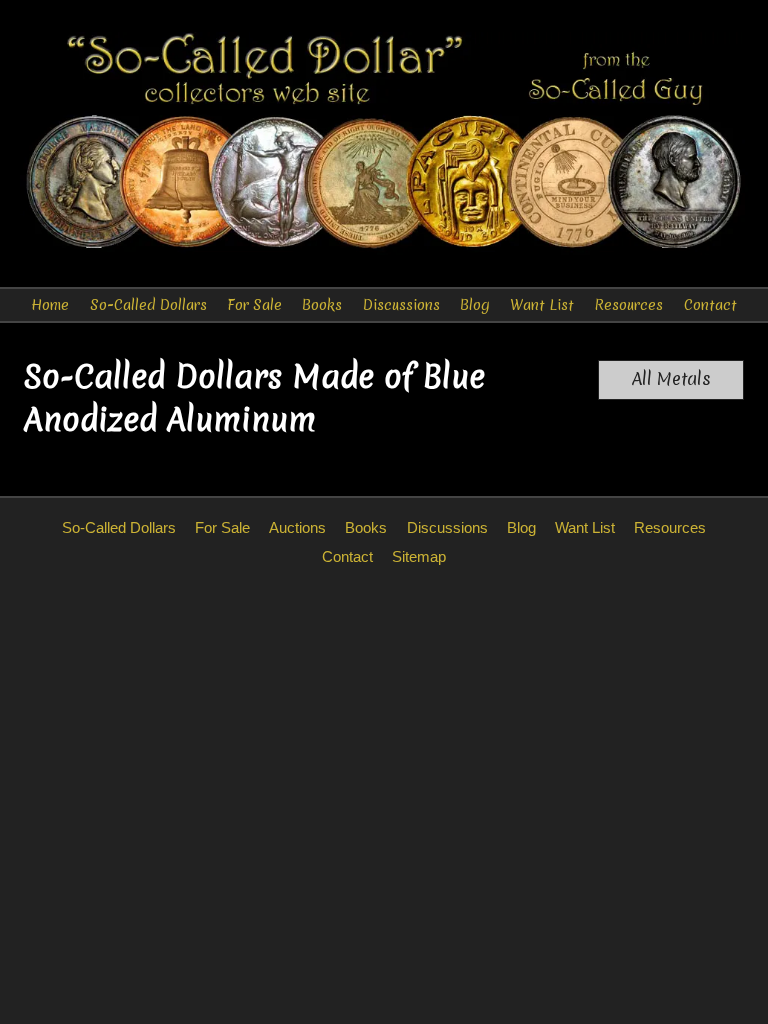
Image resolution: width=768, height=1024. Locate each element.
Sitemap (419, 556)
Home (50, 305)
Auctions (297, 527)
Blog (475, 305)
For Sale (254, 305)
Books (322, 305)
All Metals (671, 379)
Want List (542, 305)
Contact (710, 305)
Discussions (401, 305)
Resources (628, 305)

* * *

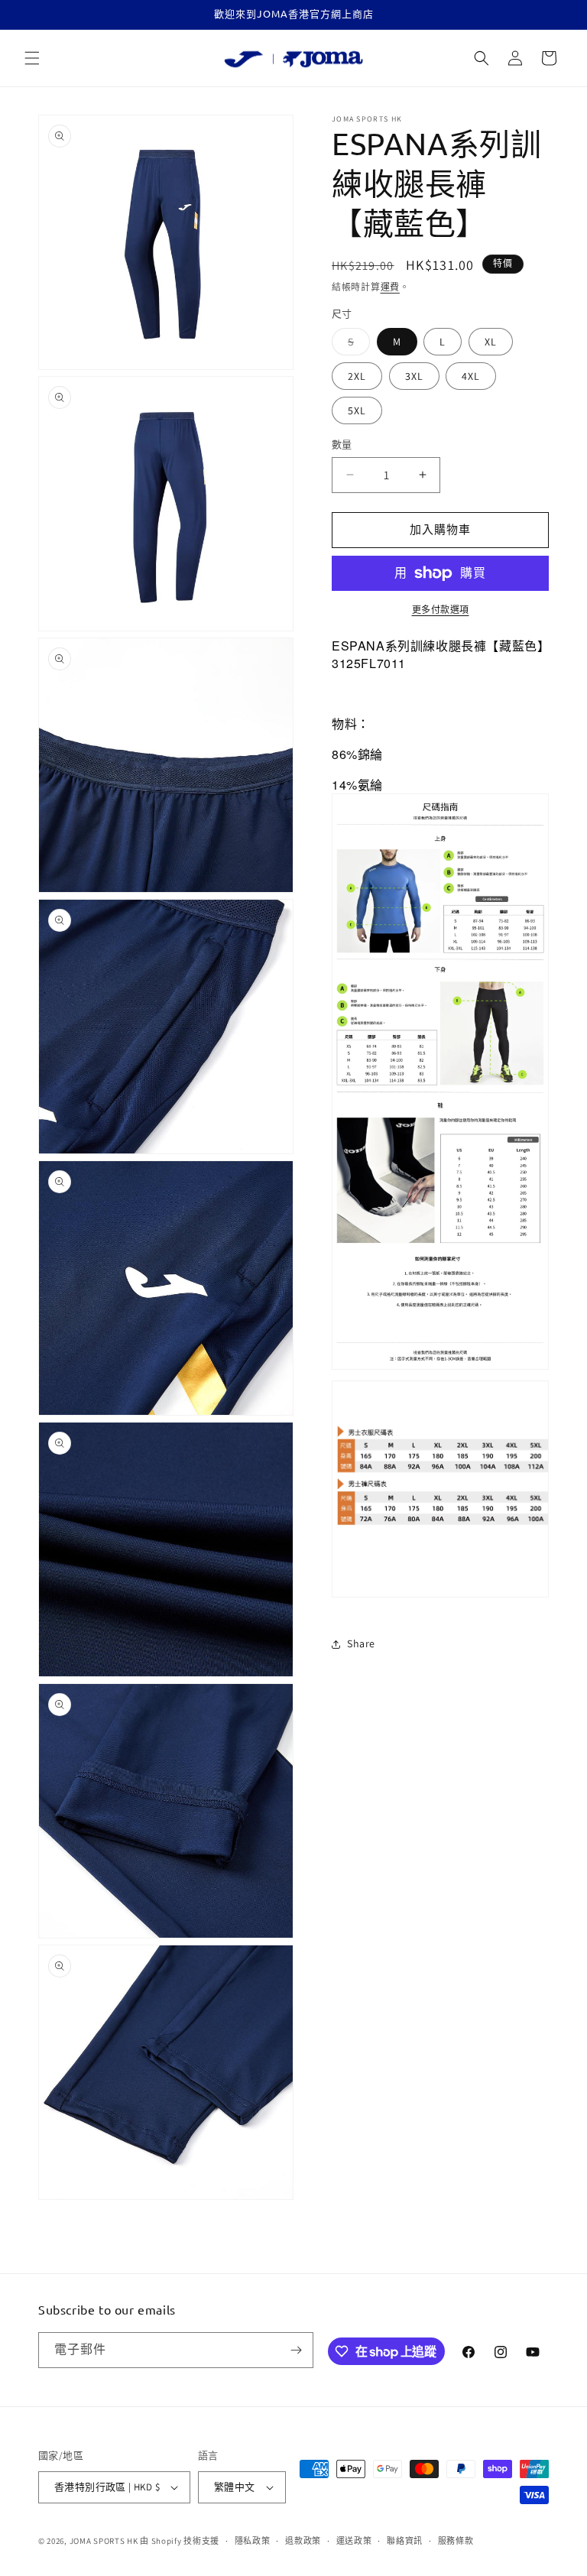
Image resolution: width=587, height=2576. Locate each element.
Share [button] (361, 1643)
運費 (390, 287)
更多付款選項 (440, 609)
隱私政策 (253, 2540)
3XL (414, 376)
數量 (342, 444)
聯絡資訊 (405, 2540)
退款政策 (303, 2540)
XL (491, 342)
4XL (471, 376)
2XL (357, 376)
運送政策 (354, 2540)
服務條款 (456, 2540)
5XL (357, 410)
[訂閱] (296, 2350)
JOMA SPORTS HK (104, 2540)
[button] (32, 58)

* * *

◆ Task to carry out: In the listing above, find the line with "Home (50, 305)" and the line with "Resources (628, 305)", then print exactly those lines and every line between them.

◆ Answer area:
Home (50, 305)
Auctions (297, 527)
Blog (475, 305)
For Sale (254, 305)
Books (322, 305)
All Metals (671, 379)
Want List (542, 305)
Contact (710, 305)
Discussions (401, 305)
Resources (628, 305)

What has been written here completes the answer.